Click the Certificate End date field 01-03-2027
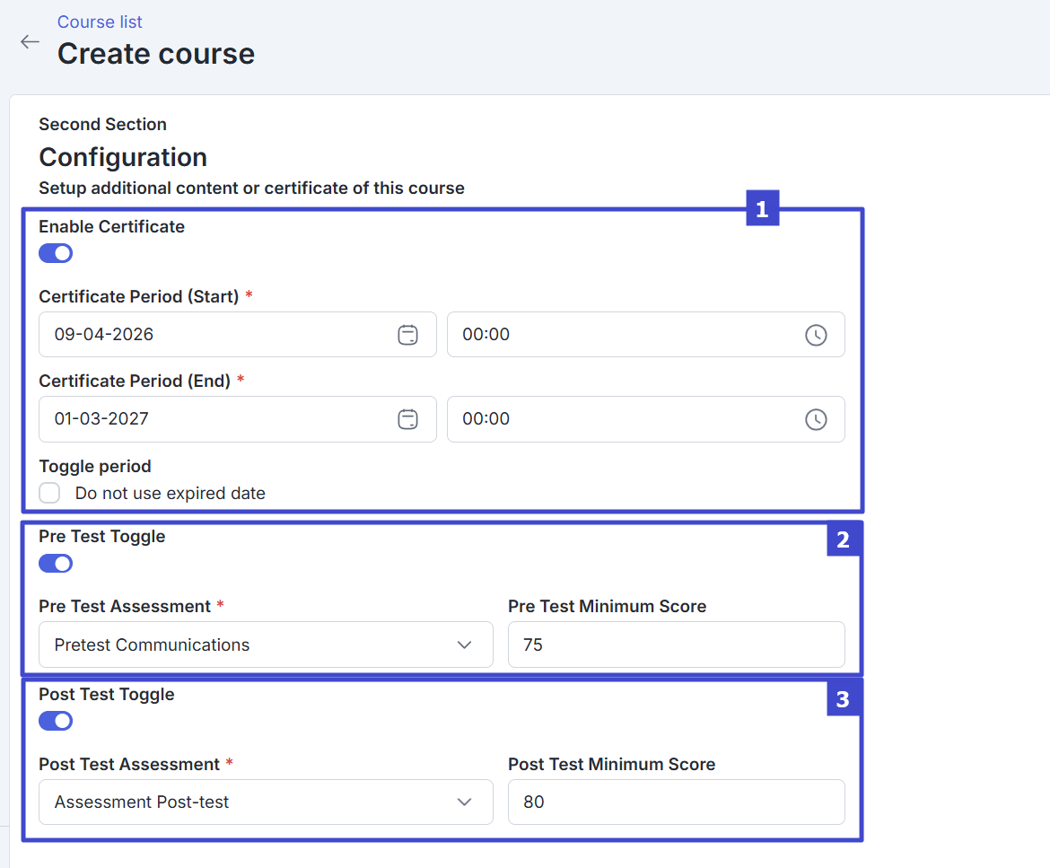This screenshot has height=868, width=1050. [x=215, y=419]
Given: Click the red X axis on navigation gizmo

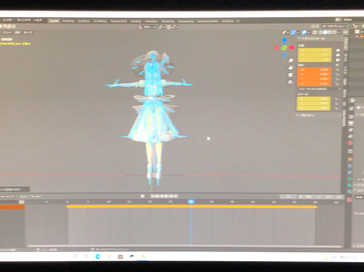Looking at the screenshot, I should [x=292, y=47].
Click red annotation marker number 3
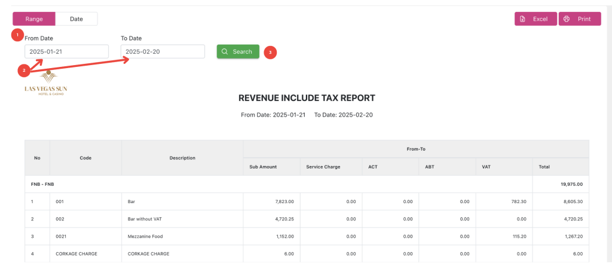This screenshot has height=270, width=612. [x=270, y=52]
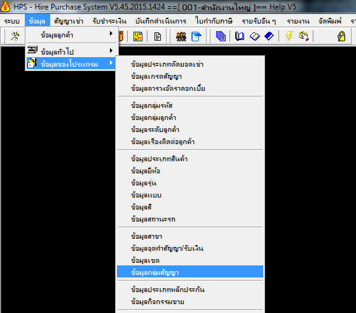Open the group of people toolbar icon
This screenshot has width=356, height=313.
pos(181,36)
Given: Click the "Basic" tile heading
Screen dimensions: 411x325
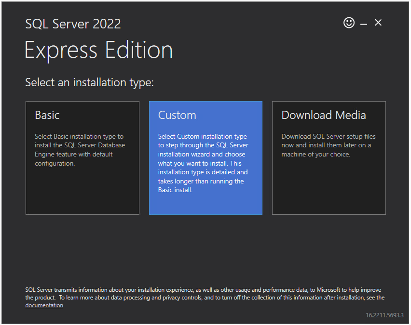Looking at the screenshot, I should click(47, 115).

::::

Exercise. The result should be the material above, unchanged and free of pictures; please print it.

Your solution.
Click the Certificate End date field 01-03-2027
This screenshot has height=868, width=1050. [x=215, y=419]
Given: Click the red X axis on navigation gizmo

Looking at the screenshot, I should [x=292, y=47].
Click red annotation marker number 3
This screenshot has height=270, width=612. [x=270, y=52]
Open the group of people toolbar icon
This screenshot has width=356, height=313.
pos(181,36)
Given: Click the "Basic" tile heading
Screen dimensions: 411x325
Looking at the screenshot, I should click(47, 115).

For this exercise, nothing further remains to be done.